Skaters in Tony Hawk's Pro Skater HD are like rubber ghosts. When they crash against a surface, they may continue through that surface, appendages clipping through pavement like they're searching for treasure, or the skaters may bounce, sometimes dozens of feet into the air, through the rafters - as ghosts are wont to do - and into the sky.

They're also perverts with an insatiable desire to rub their crotches against rails. You may tell your skater to grind rails with their skateboard, but sometimes they'll refuse, riding long bars of steel with nothing but a scrap of denim protecting their future children. They're experts at performing tricks, I'll give them that, though not always the tricks you'd want them to perform. Moves like the noseblunt slide are done on a "when they feel like it" basis.

Up, up, grind, you'll tell the skater with your controller. He won't listen.


Maybe the original games were this buggy. I don't care; the remake shouldn't be. After years of high-definition ports, a remake project shouldn't simply mean a flashy paint job. Some degree of overall polish is warranted.
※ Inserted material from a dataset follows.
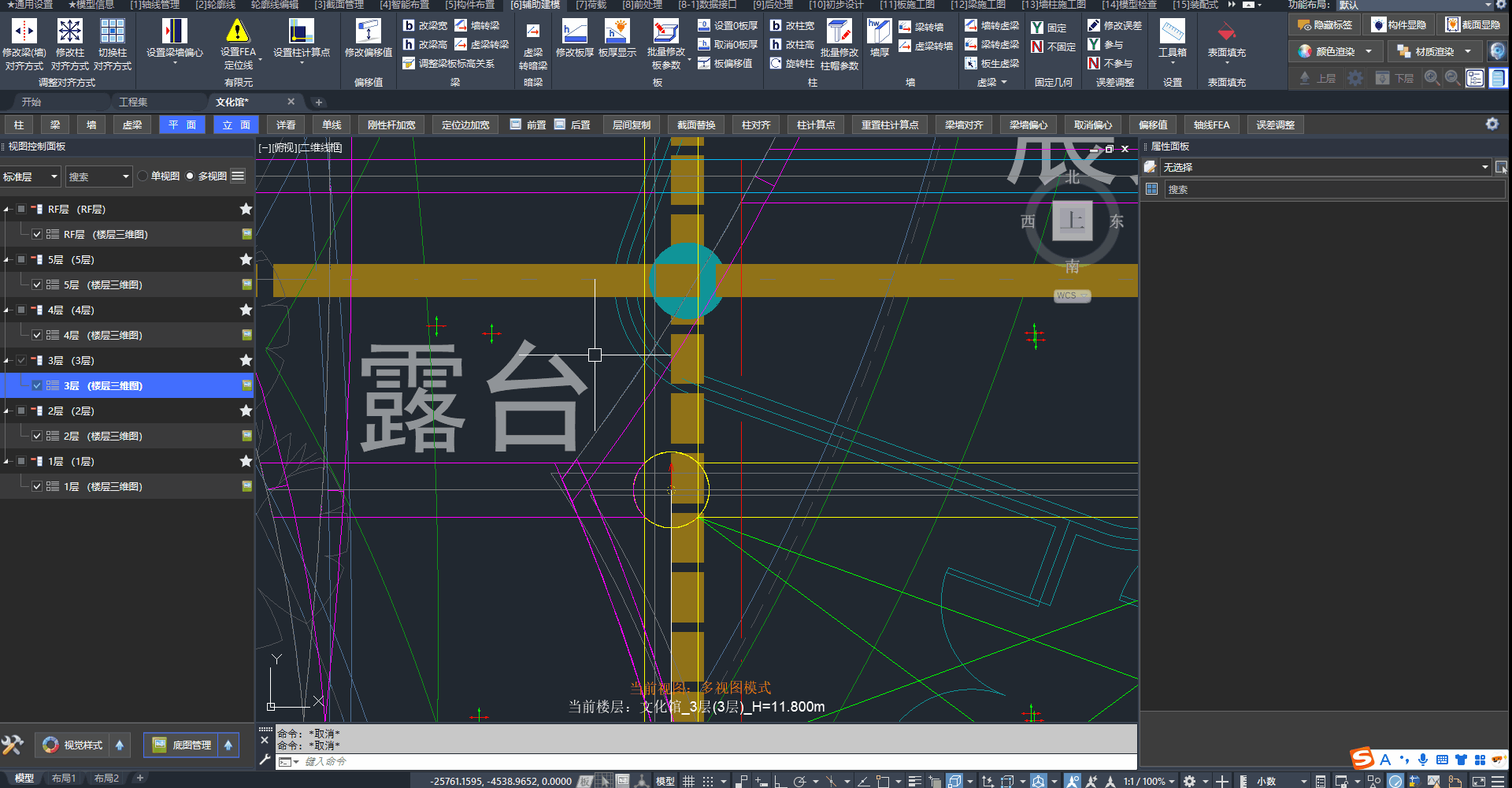Open the [7]荷载 ribbon tab
The image size is (1512, 788).
pos(591,5)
Admittedly, gripes like these are unlikely to deter Tony Hawk's Pro Skater fans wanting to rekindle the spark. What should deter them, what extinguishes said spark with a flame-retardant blanket, is the manual.

The manual, a move in which the skateboarder balances on the front or rear wheels of the board, stringing together trick combos, wasn't added to the Pro Skater series until Tony Hawk's Pro Skater 2. The manual spoils Tony Hawk's Pro Skater HD, making grinds and flip tricks connected by manuals the best way to accumulate absurd combos and high scores. That's particularly an issue in levels lifted from the original, which were never designed for the manual.
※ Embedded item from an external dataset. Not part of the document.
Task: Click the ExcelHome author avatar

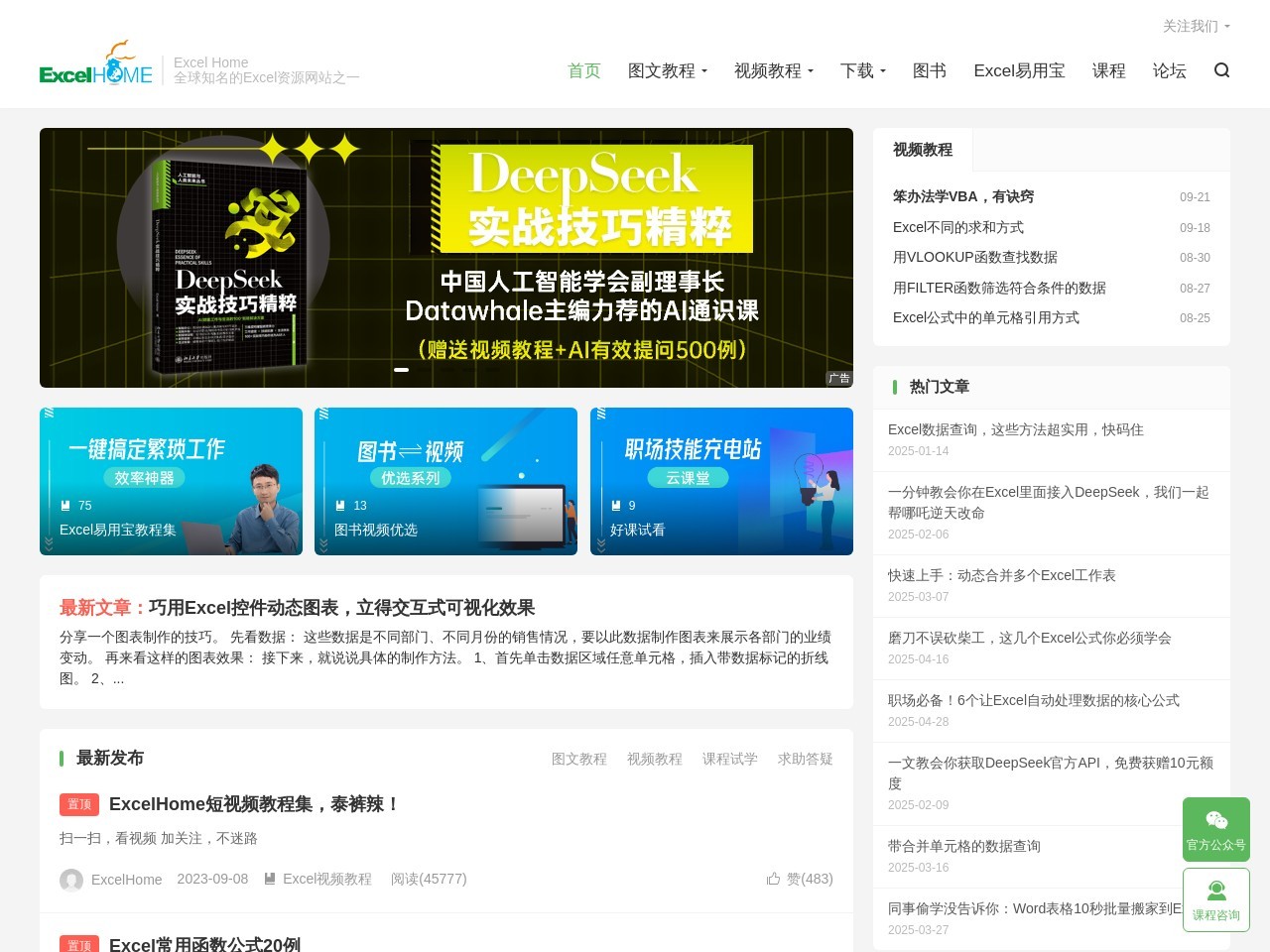Action: pos(71,880)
By alternating manuals and flip tricks in place, I was able to rack up 36 consecutive tricks, and over 150,000 points. That is a lot. Getting high scores with grabs requires massive jumps, 900-degree turns, and a series of special moves. Forget about vertical tricks and handplants, which can't be comboed into manuals. They're for showboaters, more pretty than practical. The manual system isn't balanced, and I wish there were a less punny way to say that.

The revert, a move that chains vertical ramp tricks into manuals to continue a combo, can't be executed in the currently available Tony Hawk's Pro Skater HD levels - it's only available in upcoming DLC.
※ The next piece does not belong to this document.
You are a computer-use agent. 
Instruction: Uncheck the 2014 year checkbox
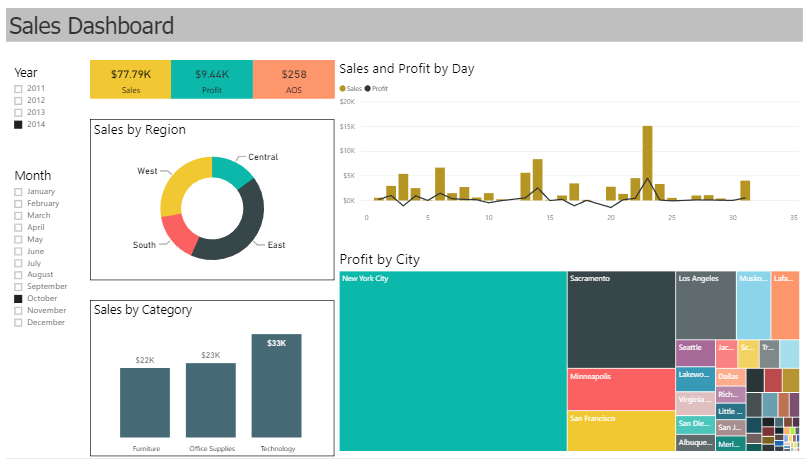coord(18,125)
There are plenty of other issues. There are only seven levels, fewer than Tony Hawk's Pro Skater or Tony Hawk's Pro Skater 2, one of which is Downhill Jam, the video game equivalent of being beaten by wooden sticks while having your lungs filled with battery acid. The soundtrack includes only one song from Tony Hawk's Pro Skater and six songs from Tony Hawk's Pro Skater 2, with seven new tracks. As in the original games, you will love to hate hearing them ad nauseam.

Tony Hawk's Pro Skater HD has online multiplayer, which is under construction. I'm saying under construction rather than busted, hoping that it will be fixed in some patch down the line.

Lag is relentless, a problem for a game that requires precise controls. When you do get through a match without a full-second input delay, you have two options: to exit multiplayer entirely or return to the lobby, directing you and your friends through two more load screens before another round begins. In the new Big Head Mode, where players must prevent their head from inflating until it pops by performing tricks, a round can last thirty seconds, so prepare to spend more time waiting to play the game than actually playing it.


Wrap Up:


The best thing Tony Hawk's Pro Skater HD has going for it is the fact that deep down inside are the original games. There's a pleasure to be had seeing familiar characters and levels. Nailing a 500,000-point run purely off of muscle memory over a decade old is like having a conversation with 1999 you. For that moment, you will be glad you played Tony Hawk's Pro Skater HD. Then you'll bounce fifty feet off a crotch grind through a cement wall and into infinity.